When people refer to shortening they are typically talking about vegetable shortening, such as the common brand Crisco. Shortening is essentially hydrogenated oil. It has a high fat content, and a similar pliability to room temperature butter. Like vegetable oil, shortening has no flavor.
This is one of the longer Differences Betweens, so if you want the short answer before reading further here it is:
The main difference between vegetable oil and vegetable shortening is the solidity factor. Shortening becomes solid at room temperature, while oil does not. Most of the time, vegetable oil and melted vegetable shortening can be substituted for one another in recipes.

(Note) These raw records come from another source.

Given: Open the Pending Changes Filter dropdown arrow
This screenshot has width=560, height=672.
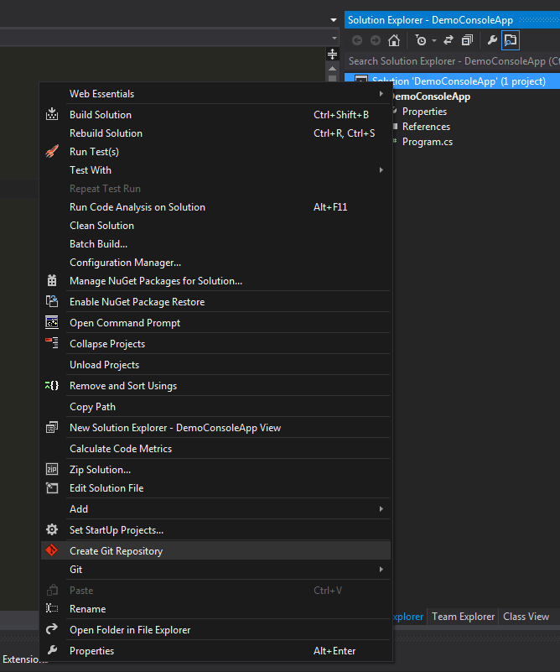Looking at the screenshot, I should 434,40.
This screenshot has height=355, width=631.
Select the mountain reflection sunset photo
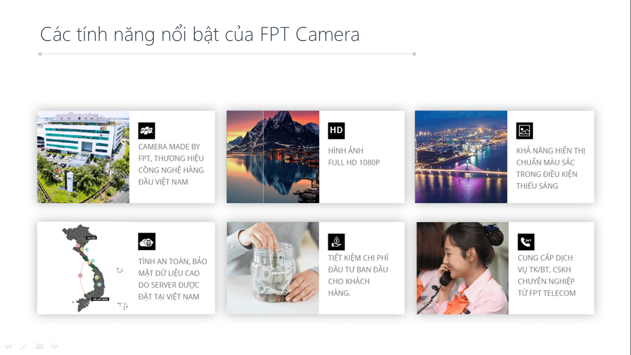[273, 157]
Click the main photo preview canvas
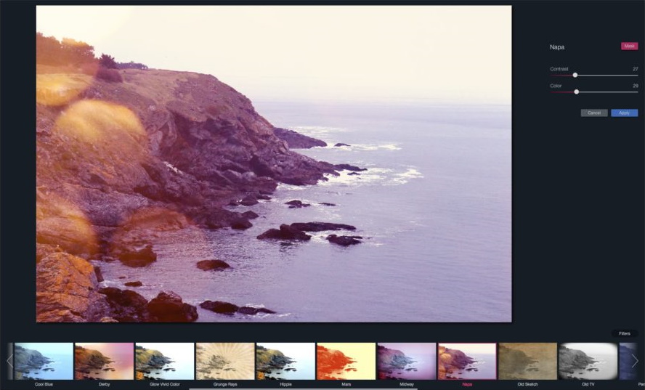 [x=274, y=163]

When looking at vegetable oil and shortening we must examine these fats with regard to baking specifically. As with other Difference Betweens, we ask the question, can one be used for another in recipes? Many sources I came across pointed to yes.
In researching the answer, most of what I found was from people commenting on forums, which I typically do not like to use as a source of reliable information – who knows who the heck these people are?
However, I will rely on forums if they’re from a reputable site, such as Food52.com, particularly if owners of the site are responding to inquires.
There, I found that generally you can substitute vegetable oil for shortening. When subbing shortening in for vegetable oil, it must be measured after the shortening has melted.
Interestingly, in the Food Substitutions Bible, they listed the possible substitutions for vegetable shortening as lard, unsalted butter, margarine, or bacon fat; vegetable oil was not named. There was also nothing specified as a substitute for vegetable oil; they only delved into subbing different oils for one another.
I would recommend taking a conservative approach when substituting shortening for vegetable oil or vice versa. It is wise to look at the specific recipe before assuming that the blanket answer of “it will probably be fine” applies to your dish. Clearly, if you are using vegetable oil in a salad dressing, then substituting shortening in is not possible (again, why we’re focusing on baking).
A couple of exceptions I found to the swapping of oil and shortening: According to LiveStrong.com, you cannot substitute oil for shortening in doughnuts. And according to Betty Crocker, you cannot substitute shortening for oil in brownies (although you can use butter).
In conclusion, vegetable oil and vegetable shortening are basically the same flavorless product, only one is liquid and one solid. Oil and melted shortening most often can be exchanged in recipes. For people like me, who are more into cooking than baking, play it safe by doing a little research before making a substitution.